Истории о тонущих кораблях с книгой Мэн-цзы и флоте Хубилая объединяет прежде всего то, что в обоих случаях японские боги спасают свою страну от вторжения: в первом случае «идеологического», во втором – самого настоящего.
Последующие семь лет после описанного нами сражения войска Хубилая вели активную завоевательную политику на юге Китая, продолжая его покорение. В 1276 году император Сун признал себя вассалом и отдал победителям государственную печать: «Север и Юг стали одной семьей». Бывшего правителя ожидали ссылка в Тибет и монашество.
Хубилай брал один город Южного Китая за другим.

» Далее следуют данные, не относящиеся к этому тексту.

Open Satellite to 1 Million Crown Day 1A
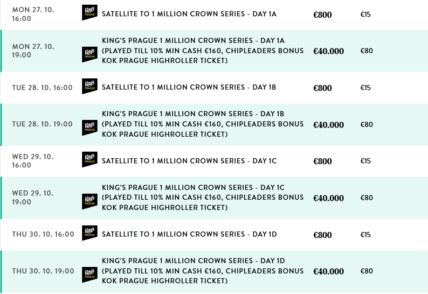 (189, 14)
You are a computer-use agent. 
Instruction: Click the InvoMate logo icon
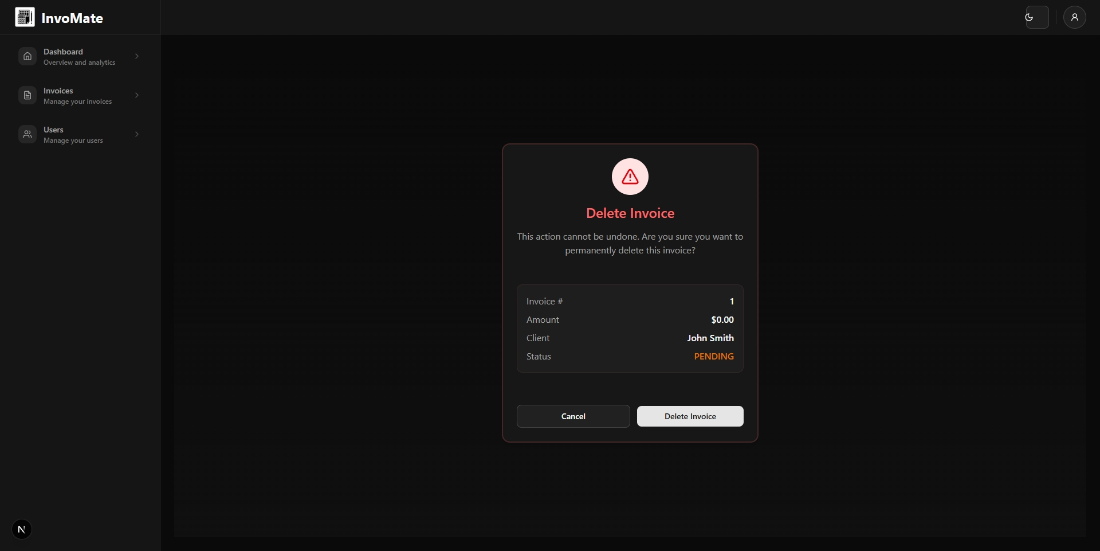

На китайский престол был посажен мальчик, брат по отцу увезенного на север императора, сын наложницы. Корабль, на котором отплыл мальчик-император, затонул. Те, кто остался в живых, позже на допросе показали: преданный сановник Лу Сюфу взял своего государя на руки и вместе с ним бросился в море. Наследник империи Сун разделил печальную участь малолетнего японского императора Антоку, бросившегося за борт флагманского корабля флота Тайра в 1185 году при Данноура. Империя Сун погибла, весь Китай лежал у ног Хубилая. В 1277 году монголо-китайские войска предприняли попытку завоевания Бирмы (которую они повторили в 1287 году, оба раза чудовищно опустошив страну).